> [Task brief]:
Print out each entry without alteration, and keep the pictures out.
───── The input ─────
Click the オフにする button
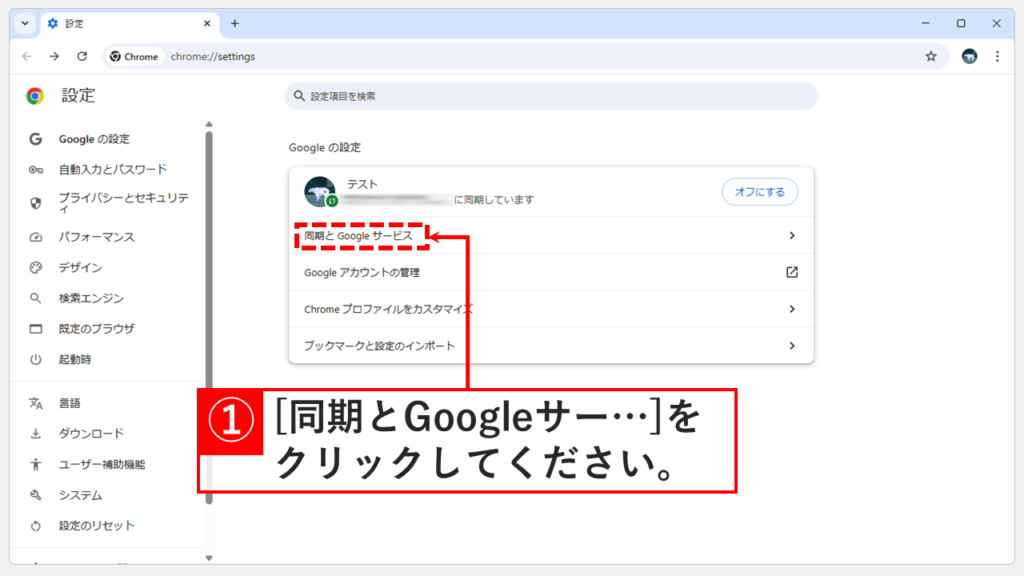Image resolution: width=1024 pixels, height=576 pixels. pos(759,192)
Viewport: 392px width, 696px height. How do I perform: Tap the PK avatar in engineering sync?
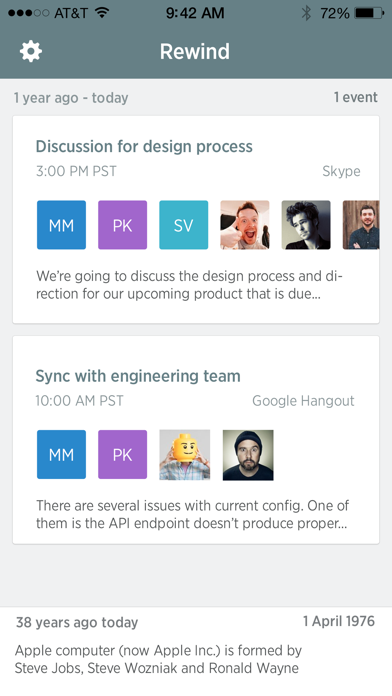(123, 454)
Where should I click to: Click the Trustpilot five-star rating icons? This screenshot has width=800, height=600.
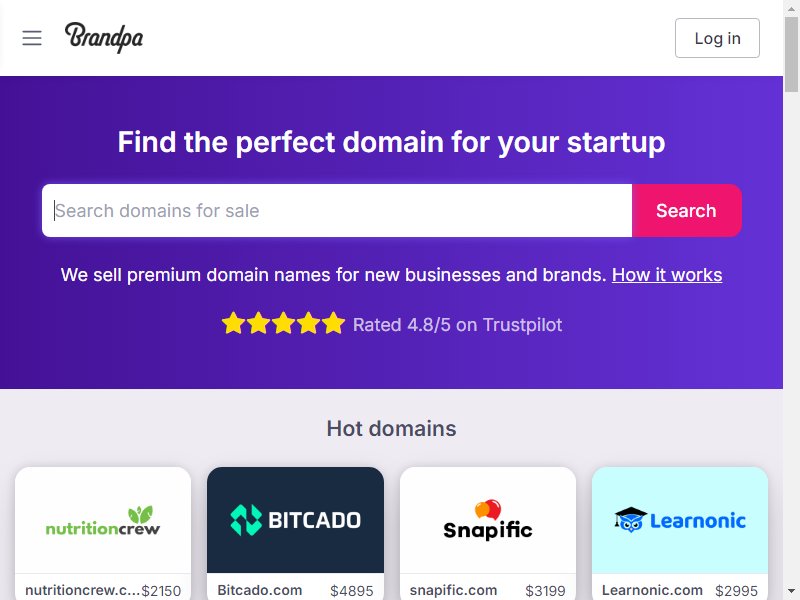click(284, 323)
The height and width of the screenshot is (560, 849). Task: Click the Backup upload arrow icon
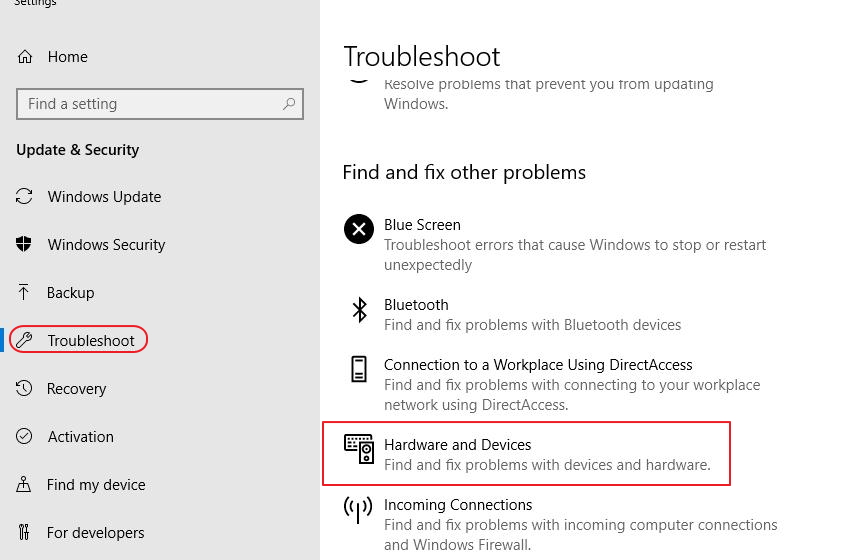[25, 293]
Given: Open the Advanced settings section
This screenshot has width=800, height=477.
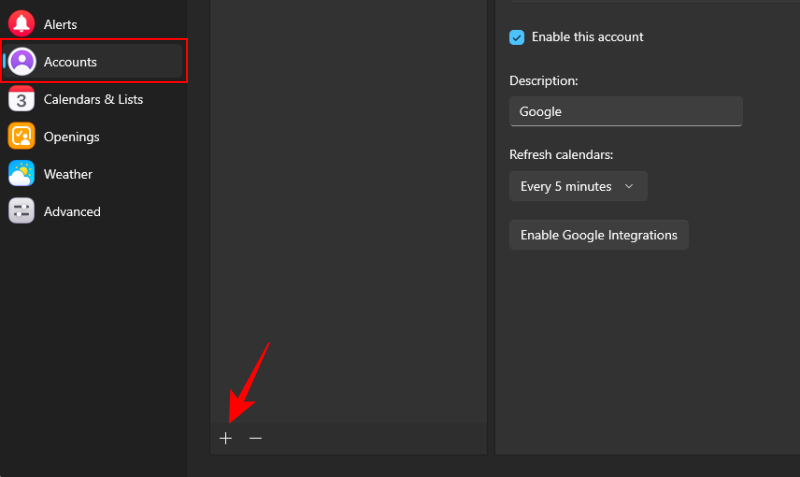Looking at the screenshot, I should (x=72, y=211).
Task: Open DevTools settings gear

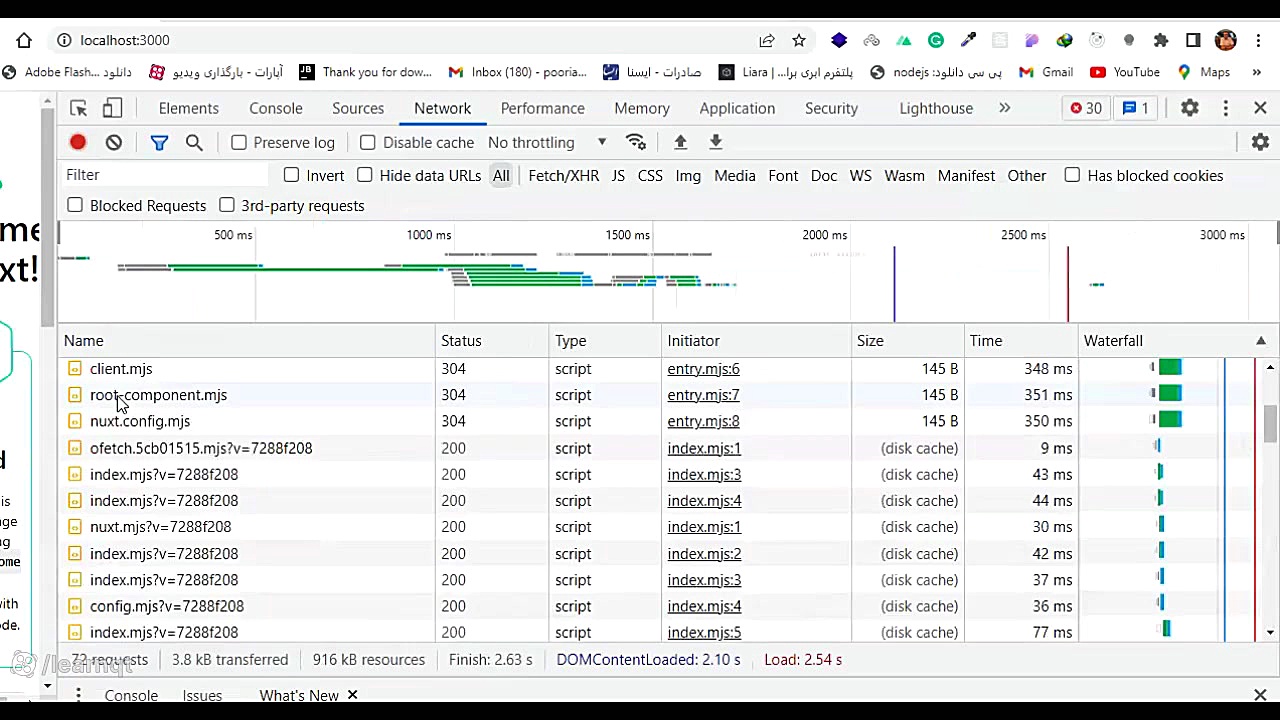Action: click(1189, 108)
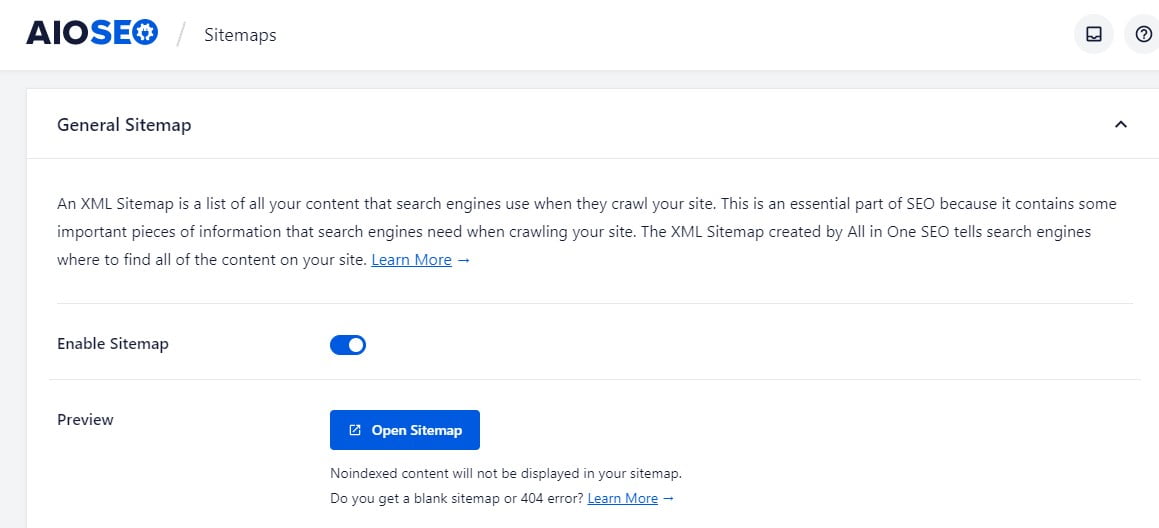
─────
> [Answer to this exercise]:
Click the オフにする button
Image resolution: width=1024 pixels, height=576 pixels. pos(759,192)
Viewport: 392px width, 696px height. How do I perform: Tap the PK avatar in engineering sync?
(123, 454)
Where should I click to: Click the Trustpilot five-star rating icons? This screenshot has width=800, height=600.
click(284, 323)
The height and width of the screenshot is (560, 849). Task: Click the Backup upload arrow icon
[25, 293]
Given: Open the Advanced settings section
This screenshot has width=800, height=477.
Looking at the screenshot, I should (x=72, y=211).
Task: Open DevTools settings gear

Action: click(1189, 108)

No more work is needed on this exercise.